Of course, since he is not doing object oriented programming, placing pointers to what would be virtual member functions and static member functions into the same structure is fine. There will never be a use case where you want to inherit from a filesystem implementation’s struct file_operations, so there is no need for the decoupling that object oriented programming forces.

> I've always thought OOP as a way of organizing your data and your code, sometimes supported by language-specific constructs, but not necessarily.

It certainly can be, but it is not the only way.

> Can you organize your data into lists, trees, and hashmaps even if your language does not have those as native types?
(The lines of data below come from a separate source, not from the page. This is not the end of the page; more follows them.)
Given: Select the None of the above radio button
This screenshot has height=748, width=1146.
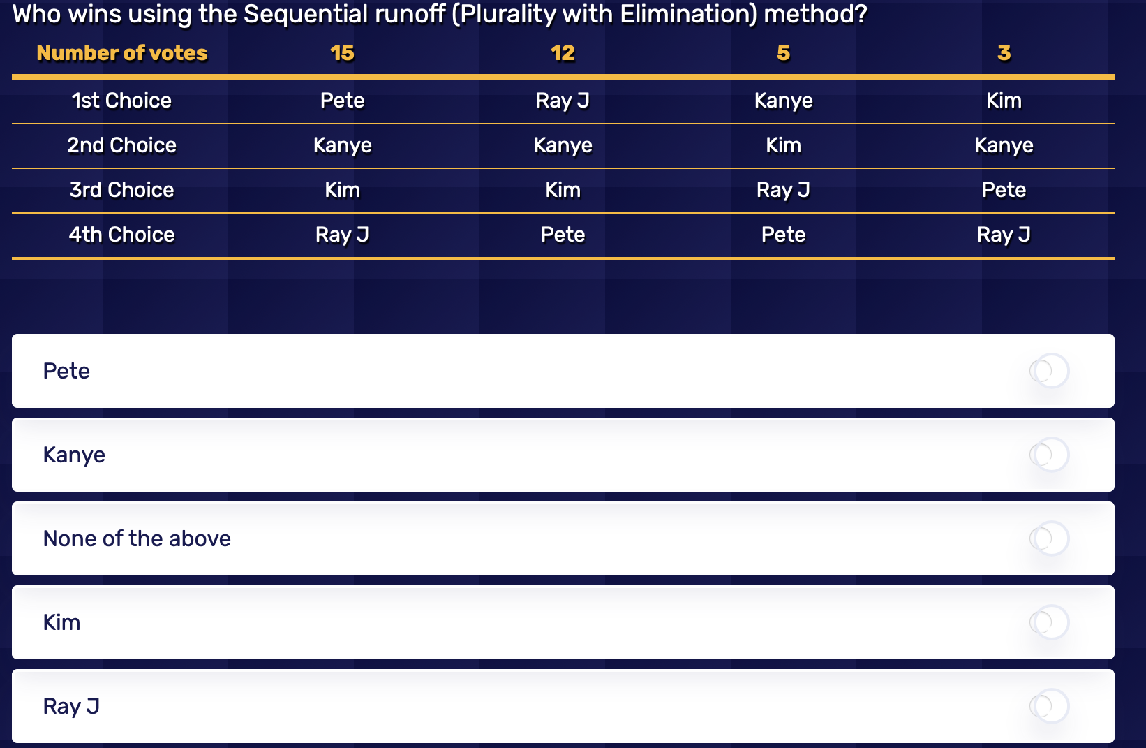Looking at the screenshot, I should [x=1049, y=538].
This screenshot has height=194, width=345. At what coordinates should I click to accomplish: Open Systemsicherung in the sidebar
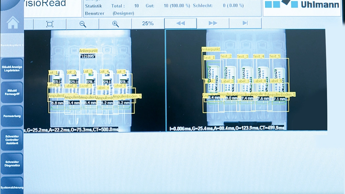pyautogui.click(x=12, y=187)
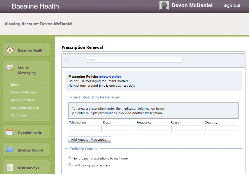Open Appointments using its calendar icon

[10, 131]
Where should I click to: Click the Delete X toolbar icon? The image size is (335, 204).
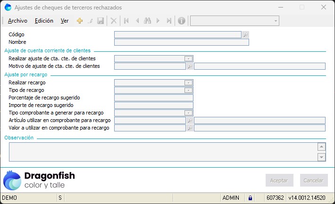(113, 21)
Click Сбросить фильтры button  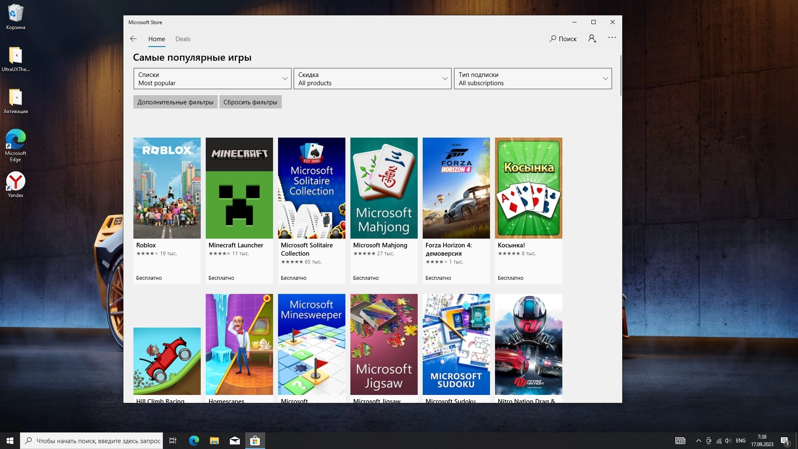pos(250,102)
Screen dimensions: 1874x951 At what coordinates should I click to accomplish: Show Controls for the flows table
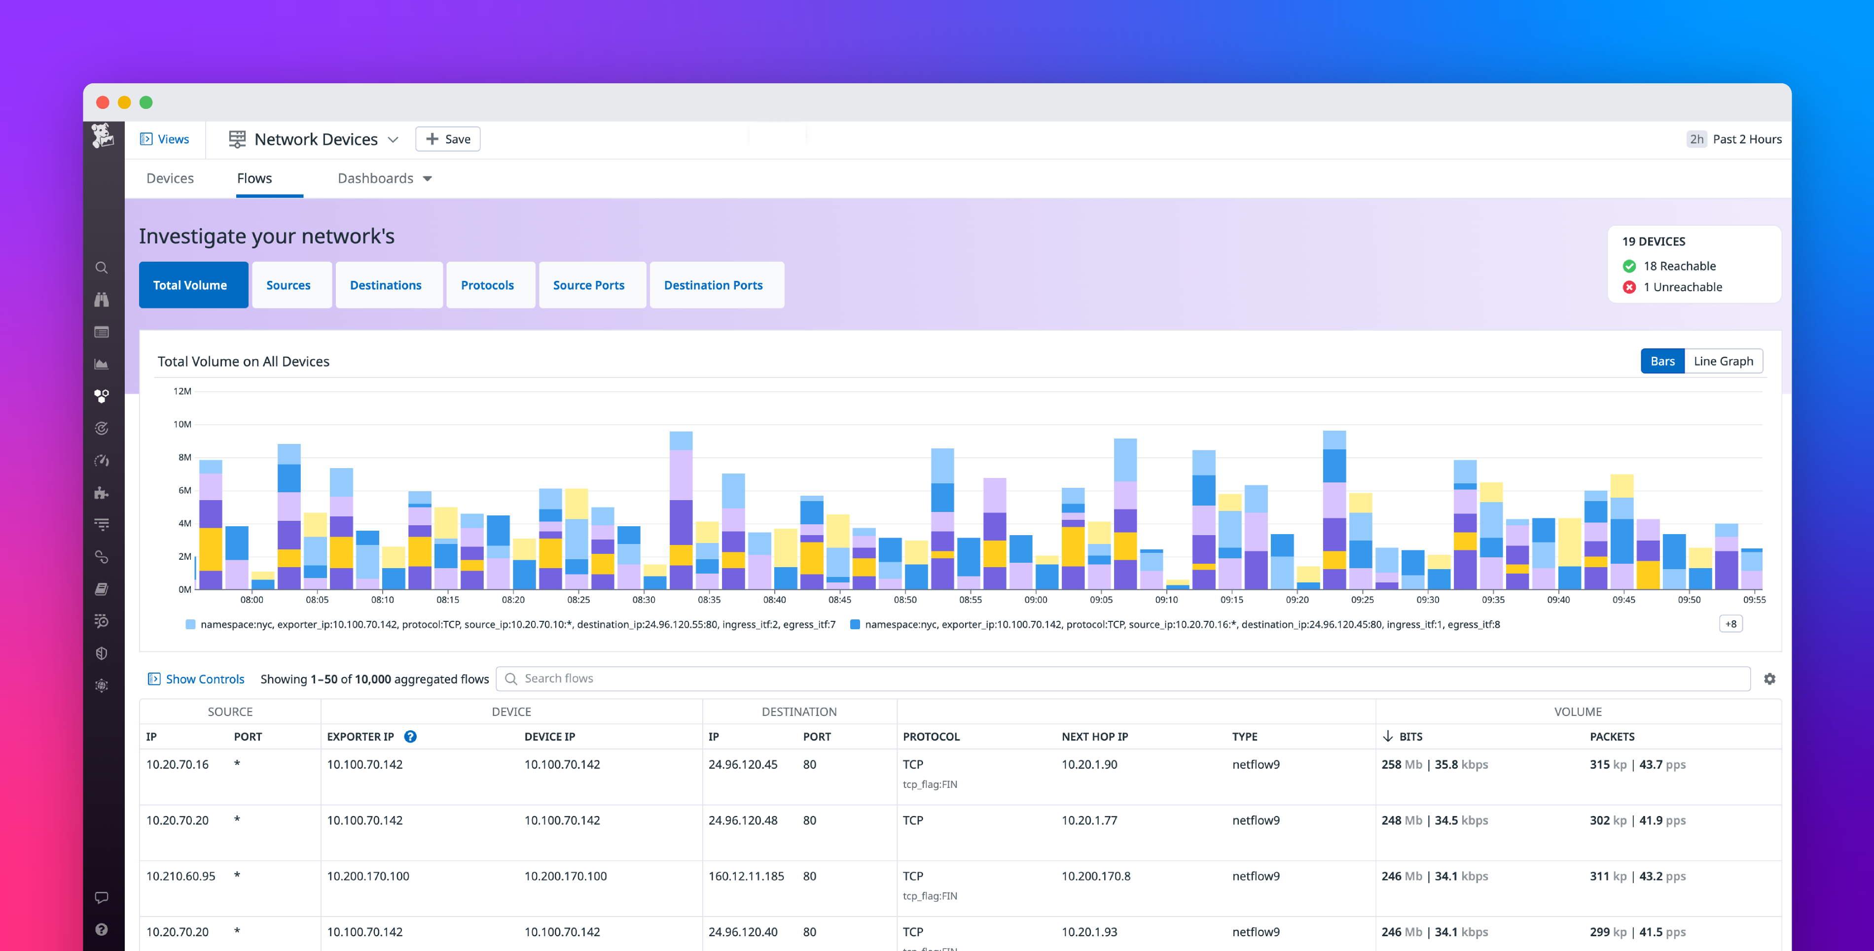click(204, 678)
This is an odd question. First, exactly what is a native type? If you mean primitive types, then yes. Even C++ does that. If you mean standard library compound types, again, yes. The C++ STL started as a third party library at SGI before becoming part of the C++ standard. If you mean types that you can define, then probably not without a bunch of pain, as then we are going back to the dark days of manually remembering offsets as people had to do in assembly language, although it is technically possible to do in both C and C++.
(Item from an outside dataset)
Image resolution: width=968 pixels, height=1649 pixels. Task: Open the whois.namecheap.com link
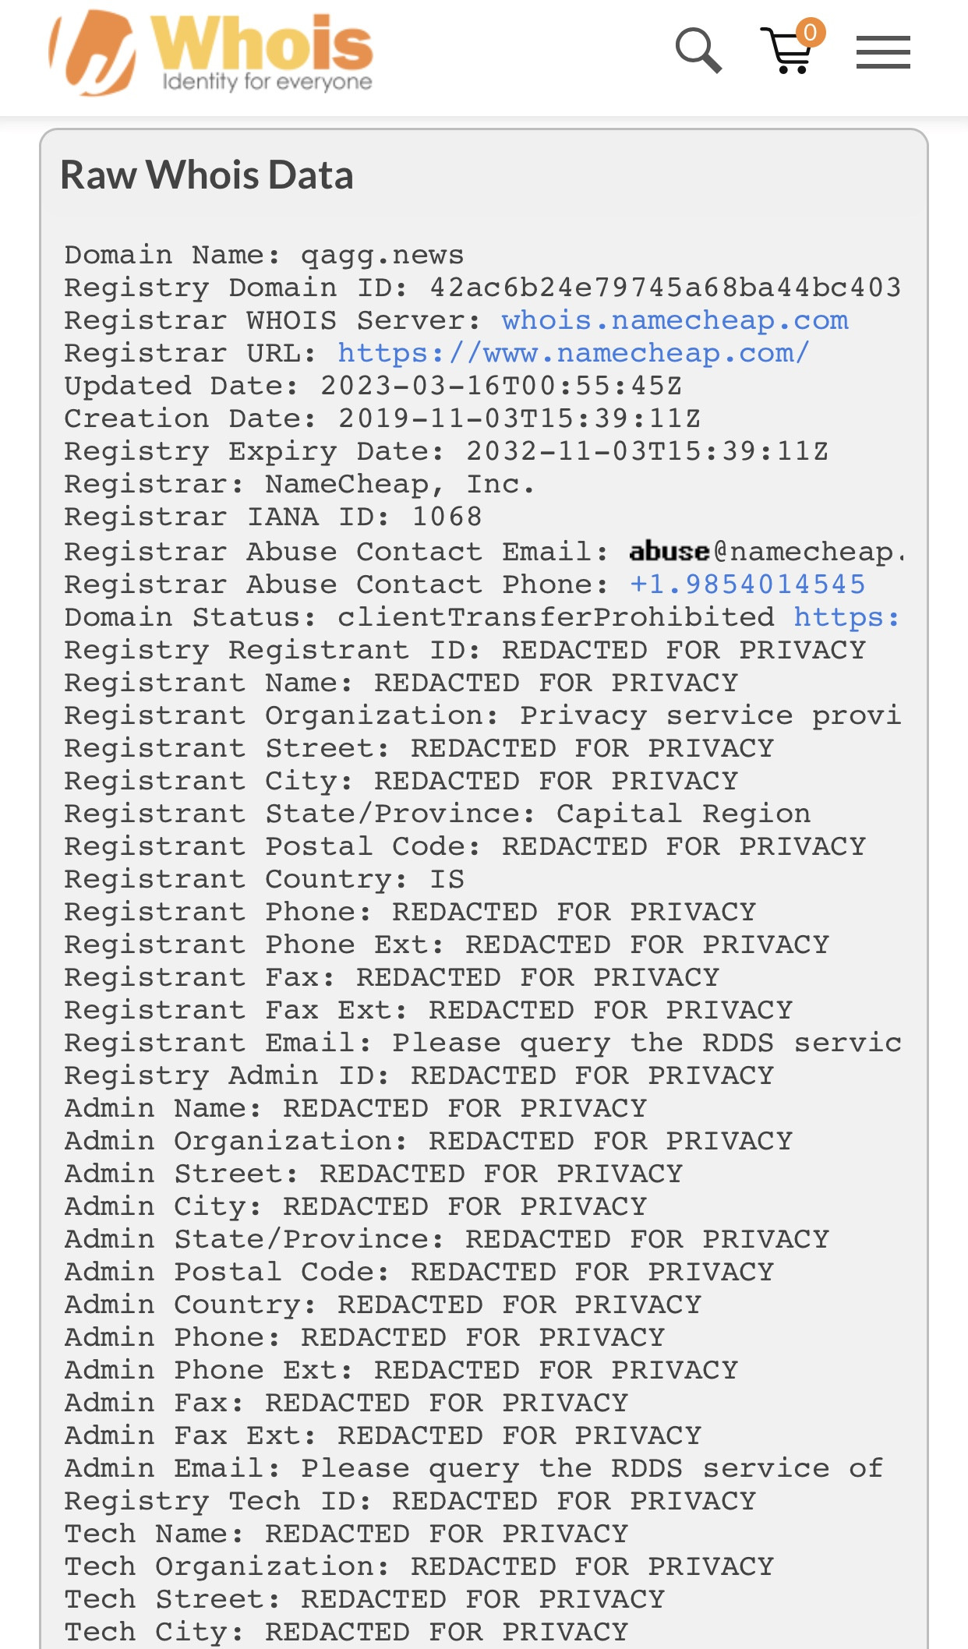click(x=675, y=320)

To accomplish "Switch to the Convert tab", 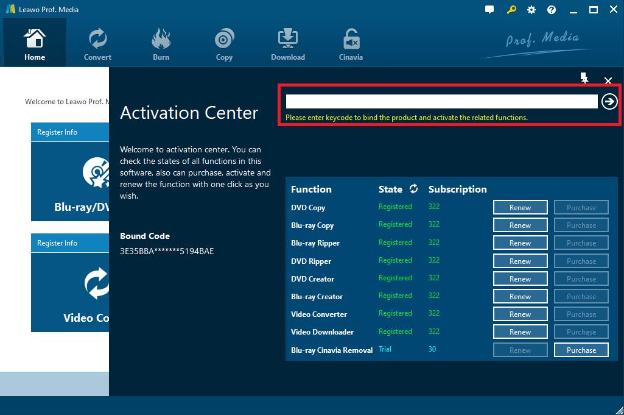I will tap(97, 44).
What you are asking seems to be exactly what data abstraction is, which involves making an interface that separates use and implementation, allowing different data structures to be used to organize data using the same interface. As per Wikipedia:

> For example, one could define an abstract data type called lookup table which uniquely associates keys with values, and in which values may be retrieved by specifying their corresponding keys. Such a lookup table may be implemented in various ways: as a hash table, a binary search tree, or even a simple linear list of (key:value) pairs. As far as client code is concerned, the abstract properties of the type are the same in each case.
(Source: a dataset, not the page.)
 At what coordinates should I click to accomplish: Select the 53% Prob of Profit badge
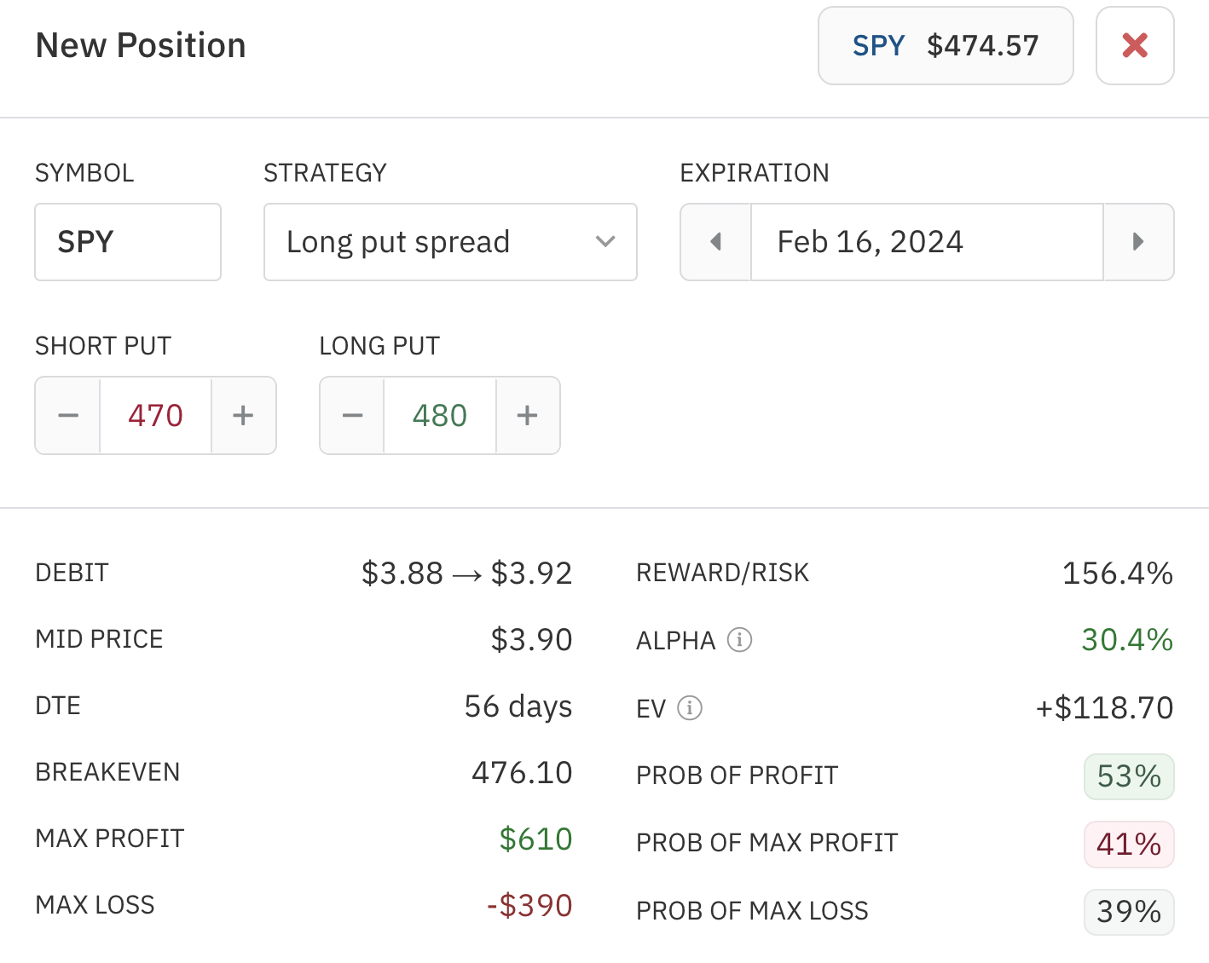[x=1129, y=776]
https://en.wikipedia.org/wiki/Abstraction_(computer_science)...

Getting back to doing data structures without object oriented programming, this is often done in C using a structure definition and the CPP (C PreProcessor) via intrusive data structures. Those break encapsulation, but are great for performance since they can coalesce memory allocations and reduce pointer indirections for objects indexed by multiple structures. They also are extremely beneficial for debugging, since you can see all data structures indexing the object. Here are some of the more common examples:

https://github.com/openbsd/src/blob/master/sys/sys/queue.h

https://github.com/openbsd/src/blob/master/sys/sys/tree.h

sys/queue.h is actually part of the POSIX standard, while sys/tree.h never achieved standardization. You will find a number of libraries that implement trees like libuutil on Solaris/Illumos, glib on GNU, sys/tree.h on BSD, and others. The implementations are portable to other platforms, so you can pick the one you want and use it.

As for “hash maps” or hash tables, those tend to be more purpose built in practice to fit the data from what I have seen. However, generic implementations exist:

https://stackoverflow.com/questions/6118539/why-are-there-no...

That said, anyone using hash tables at scale should pay very close attention to how their hash function distributes keys to ensure it is as close to uniformly random as possible, or you are going to have a bad time. Most other applications would be fine using binary search trees. It probably is not a good idea to use hash tables with user controlled keys from a security perspective, since then a guy named Bob can pick keys that cause collisions to slow everything down in a DoS attack. An upgrade from binary search trees that does not risk issues from hash function collisions would be B-trees.

By the way, B-trees are containers and cannot function as intrusive data structures, so you give up some convenience when debugging if you use B-Trees.

1718627440 · 2025-08-28T06:07:26 1756361246

> handle accesses to that function through the “class”, rather than the “object”

You don't need classes for OOP. C++ not putting methods that logically operate on an object, but don't need a pointer to it, into the automatically created vtable, is an optimization and an implementation detail. I don't know why you think that putting this function into a vtable precludes OOP.

Wait, how does inheritance work when the method is not in the vtable?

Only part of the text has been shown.